価値共創

ベンチャーキャピタル老舗・ジャフコ “黒子”として「リソース提供に全力」

SankeiBiz編集部
SankeiBiz編集部

 スタートアップの「共同創業者」

――老舗のVCとして、出資してきたスタートアップ企業に対する思いをお聞かせください

北澤氏:

 日本や各国で新しい産業を作るような会社と成長をしていく、というイメージを抱いています。共同創業者に近い立ち位置として関わっていく思いで、しっかりと支援していくことを意識してきました。

 あくまでもスタートアップが主役で、ジャフコは黒子的な立場ではありますが、「スタートアップが成功するために足りないリソースは全部私たちが補うのだ」という発想で、全力でリソースを集めています。それは資金だけにとどまらず、例えば人を集めるということであれば採用であったり、大企業がなかなか受け入れてくれないという事情があるなら、営業のサポートであったり、あらゆる支援です。

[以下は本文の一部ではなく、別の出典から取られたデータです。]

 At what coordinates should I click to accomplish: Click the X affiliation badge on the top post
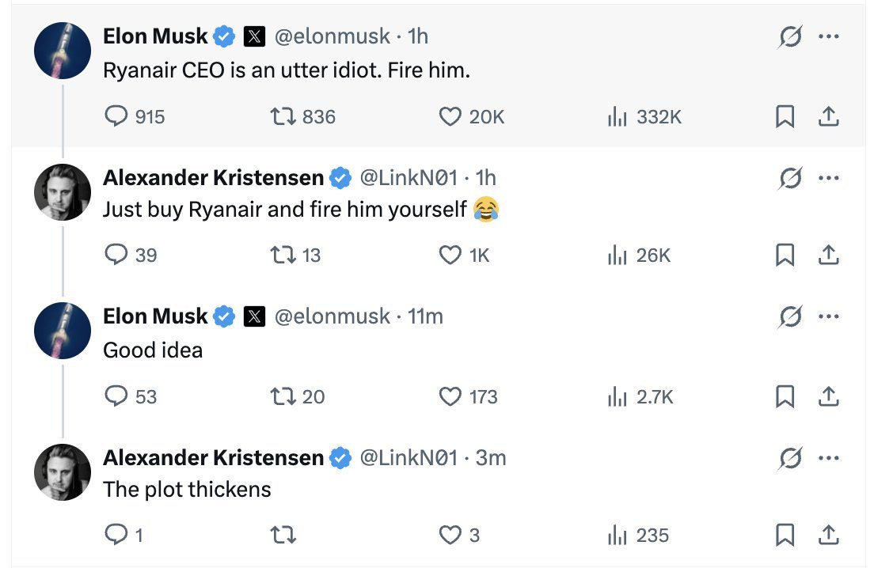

 未上場の市場規模は2011年は800億円でしたが、2019年には5000億円近くになりました。日本ではまだまだ、VC自体が成長産業だと思っています。VCは今後、どのように進化し、どのような進化を遂げるべきなのか。VCの老舗としてずっと考え続けていかなければならないことだと思っています。

――2008年のリーマンショックを境に、出資先を大幅に減らす代わりに1社あたりの投資額を増やしたようですが、なぜこのような変化があったのでしょう

北澤氏:

 なぜ変えたか、ということですが、一つはリスクヘッジです。未上場企業の場合、出資先の会社が「難しいな…」という状態になったとして、上場株のようにその日のうちに株を売却できるかといえば、できません。そこで、私たちが投資先の経営にコミットし、積極的に関わる方がリスクヘッジになるという考え方です。

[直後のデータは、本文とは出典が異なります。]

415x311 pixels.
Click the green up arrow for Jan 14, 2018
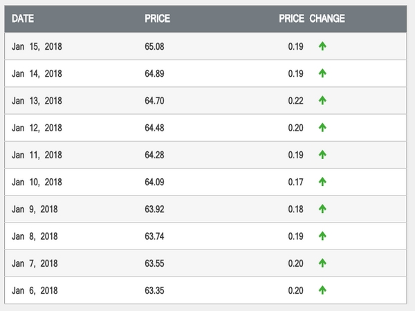(322, 73)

 その転機が、実体経済が大きく、長期にわたって落ち込んだリーマンショックというタイミングでした。少額分散投資では、1社1社に十分な支援が届かず、多くの企業が経済環境の変化に耐えられなくなります。リソースを集中させる方が、わたしたちの価値をより提供できると考え、投資社数を絞り1社あたりの投資額を増やす方向にシフトしたという経緯があります。

――ジャフコが出資したIT企業WACUL、ココナラ、Appier Holdings、ビジョナルの4社が今年に入って相次いでIPOを実現しています。出資先の企業はコロナ禍にあっても堅調のようですね

北澤氏:

 私たちが出資した会社が、このタイミングでしっかりIPOに至ったというところに尽きます。実際、スタートアップに投資しているタイミングは、起業から間もない頃ですので今から5、6年前です。結果としてこのタイミングで上場したというのが、表現として正しいかなと思います。なぜこのタイミングのIPOになったのか。コロナ禍で大企業も含めたデジタルの浸透が数年前倒しになったという理由も大きいかと思います。

 コロナ禍によって、起こるべくして起こることが促されたという側面があると思っています。例えば、働き方改革もそうです。リモートワークの普及にしても、いずれ起きることだったといえます。それらは、産業変革を目指しているスタートアップにとってターゲットでした。コロナ禍がこうしたスタートアップに対してネガティブに働かなかった理由はそういうことかなと考えます。